▸ What you should do: In the listing below, find the line containing "Task: Reload the page in Chrome" and the line containing "Screen dimensions: 1022x496". Repeat exactly those two lines and every line between them.

▸ Records to use:
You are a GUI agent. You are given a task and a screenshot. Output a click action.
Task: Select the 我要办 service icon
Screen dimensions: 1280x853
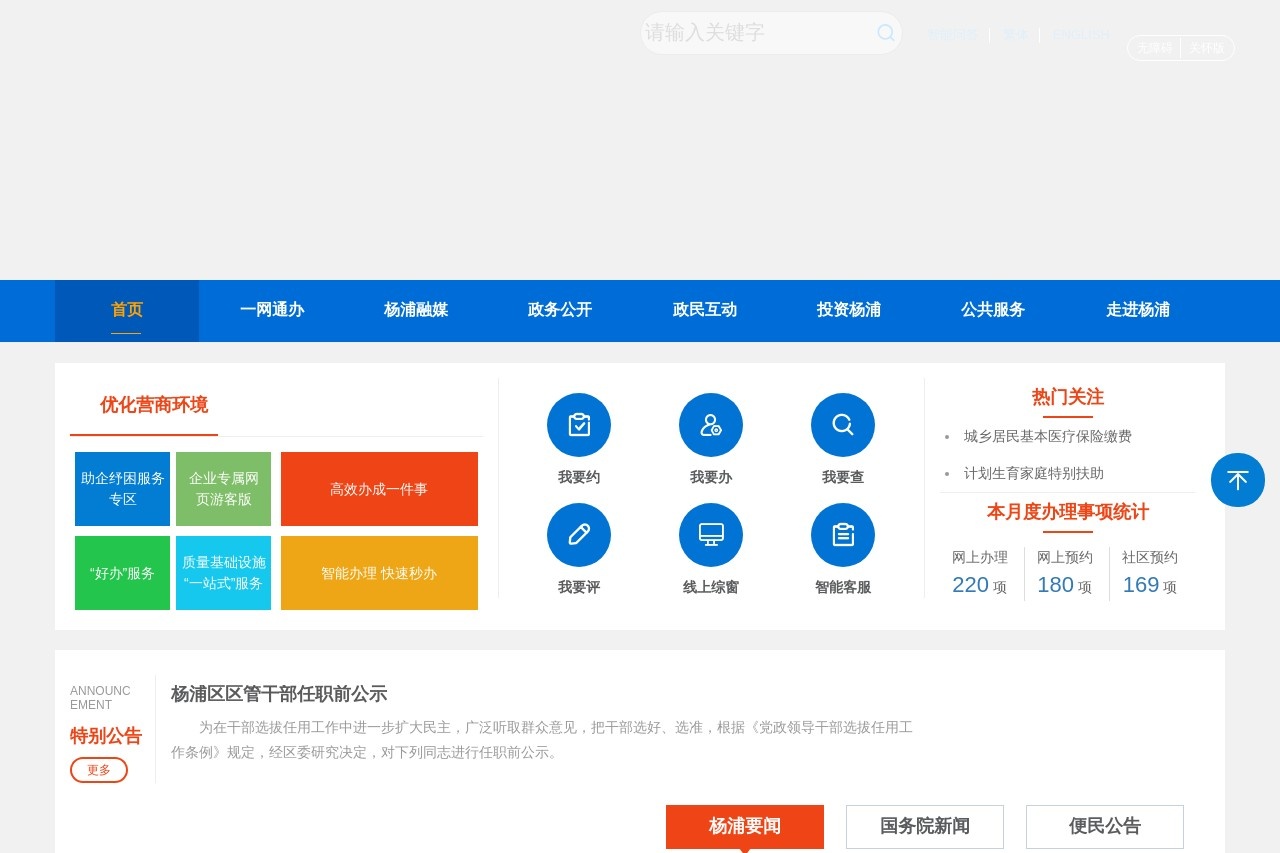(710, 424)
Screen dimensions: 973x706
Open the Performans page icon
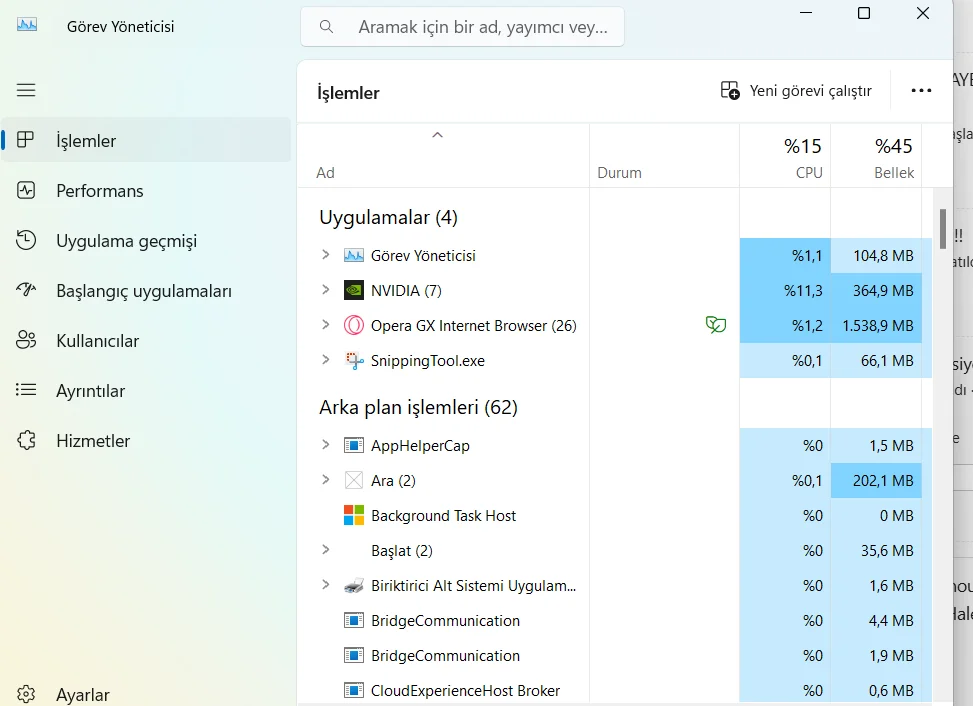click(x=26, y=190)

---

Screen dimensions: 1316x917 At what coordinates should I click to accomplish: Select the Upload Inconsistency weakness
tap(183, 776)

* * *

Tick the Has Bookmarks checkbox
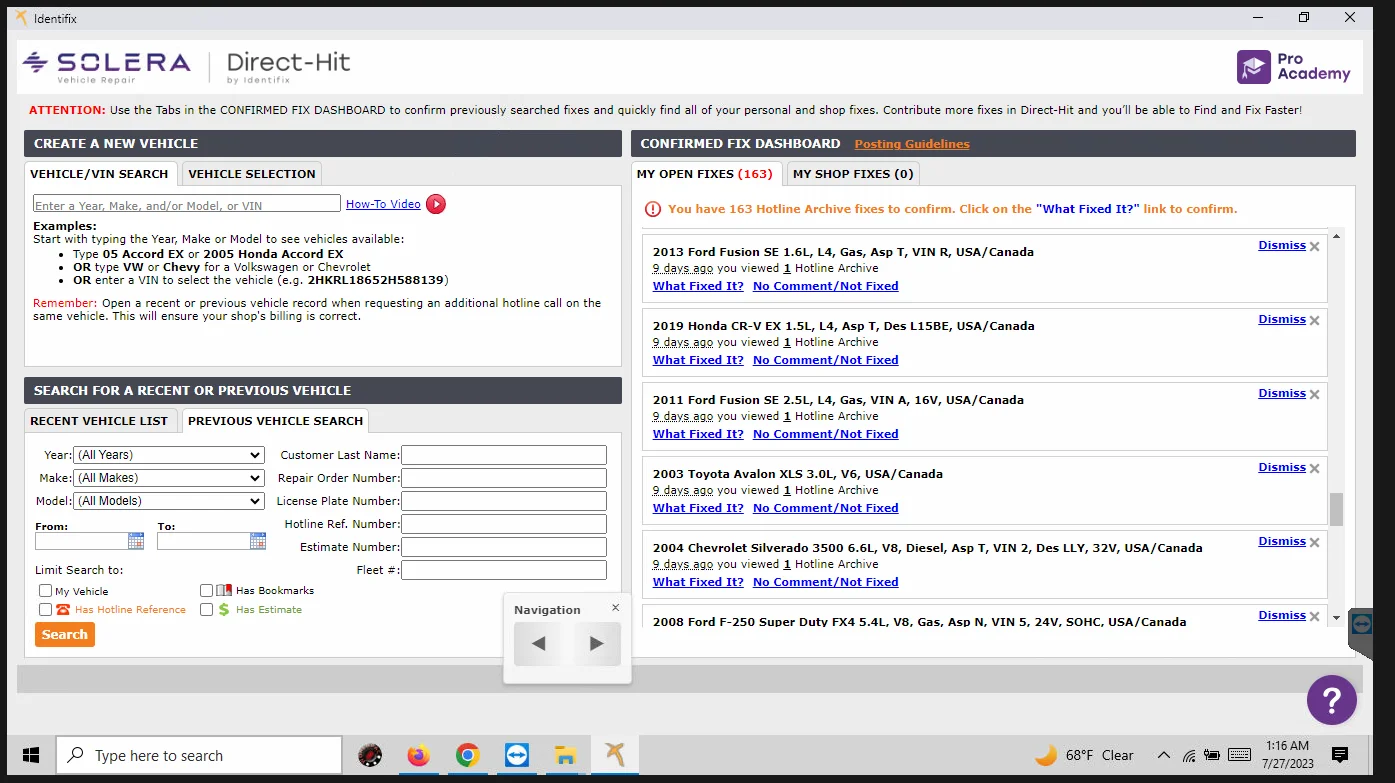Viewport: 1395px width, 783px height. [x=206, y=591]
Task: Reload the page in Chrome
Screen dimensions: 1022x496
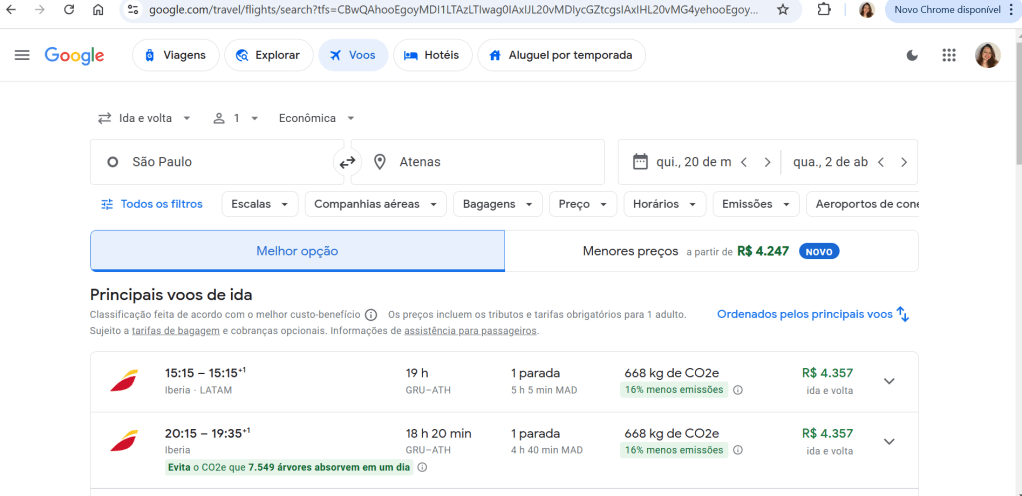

▸ Task solution:
Task: Reload the page in Chrome
Screen dimensions: 1022x496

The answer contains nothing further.